From start to finish we made no stop and only slackened our speed twice to “pick up water,” this important operation being accomplished with a great splashing by a scoop under the tender, which drops into a trough running lengthwise of the track for about twelve hundred feet, and always kept full to the brim. The scoop is controlled by a lever in the tender, which the fireman directs. In the winter, steam-pipes through the troughs keep the water from freezing. During the whole distance Buchanan scarcely changed his position, and never turned his head. For two hours and thirty-six minutes he stood at the right of the boiler, an immovable figure in gray overalls and black skullcap, his left hand on the throttle, while his right clutched the window to steady him. I never once saw his eyes, which were fixed on the track ahead as if held there by a magnet. No matter how the smoke and cinders poured in through the open windows in front, no matter the bridges and tunnels nor the mad rush of air, his eyes stayed forward always, sweeping the line before us anxiously, constantly on the alert for signals, for switches, for obstructions, for the long tunnel, for the train side-tracked near Poughkeepsie, for the water troughs, for a score of things, the missing any one of which might mean disaster. And, as he watched, silent and motionless, there was one 360 thought in his mind and only one, whether we would make up the lost nine minutes and get into Albany on time. Al’s thoughts were the same, and, like one of Dante’s demons, he worked at the coal and the fire and the water, now oiling the drivers, now looking at the gauges, ever busy and ever growing blacker and oilier in hands and face.

Very proud we were as we ran into Albany at 11.15 A.M. on time to the minute, having made the run of one hundred and forty-two miles in one hundred and fifty-six minutes, an average of 53.8 miles an hour. This exceeds the average of the Chicago flyer, which is 48.2 miles an hour, although for a much greater distance. Several times our speed had reached seventy miles an hour, and with better coal and other conditions equally favorable, Buchanan has driven 870 up to the eighty-mile point. With the sound devils still dancing in my head, I watched the engineer as he rubbed down his iron horse after the hard run. He was tired himself, and his face was white, but he went over the rods and cylinders as tenderly and carefully as if he was refreshing the muscles and sinews of a living creature.

“She’s a beauty, isn’t she?” he said, in a tone which bore witness to the love felt by the man for the machine. “You see, she has always been true to me, 870 has, and I’ve run her ever since she was built. She’s never cranky or sick, and she makes her three hundred miles a day three hundred and sixty-five times a year, and does her duty every time. That’s more than you can say of many men, or women either, isn’t it?”
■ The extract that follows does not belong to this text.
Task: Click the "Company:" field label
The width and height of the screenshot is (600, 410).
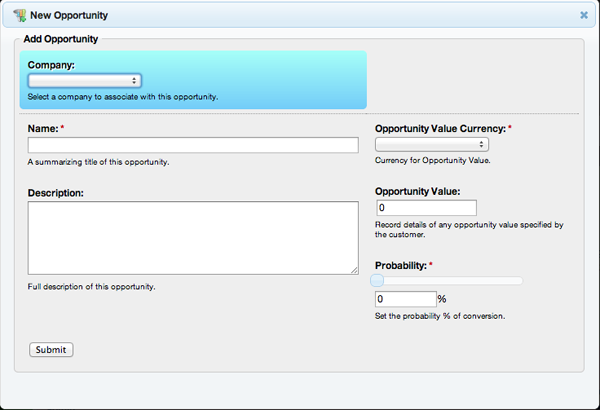Action: coord(52,65)
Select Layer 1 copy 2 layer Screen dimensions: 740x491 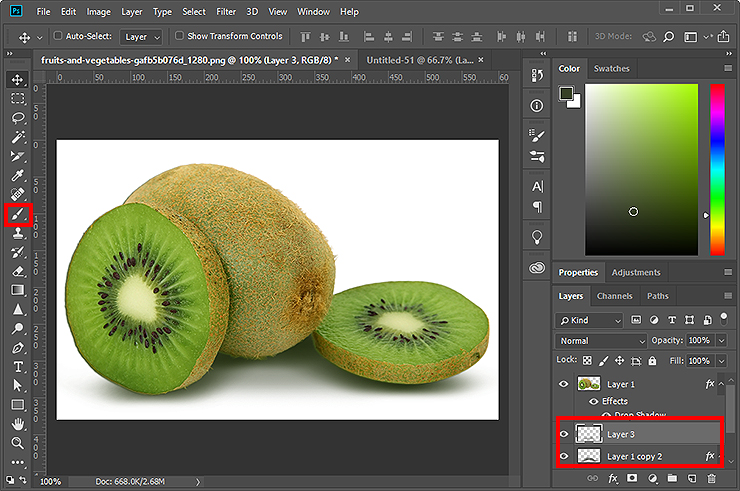tap(634, 456)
It seems that there are about fifty engines in constant use on the New York Central with the power and dimensions of 870, and only the peerless 999, with her heavier build and smoke-consuming device, can boast any points of superiority. The life of an engine like 870 is about twenty years, during which time she makes several visits to the hospital for new cylinders, new flues, and a new fire-box. Aside from that, the engine needs about an hour’s care morning and night, and a washout and blowout of her boilers at the end of alternate weeks. Only at these periods is the engine’s fire allowed to go out.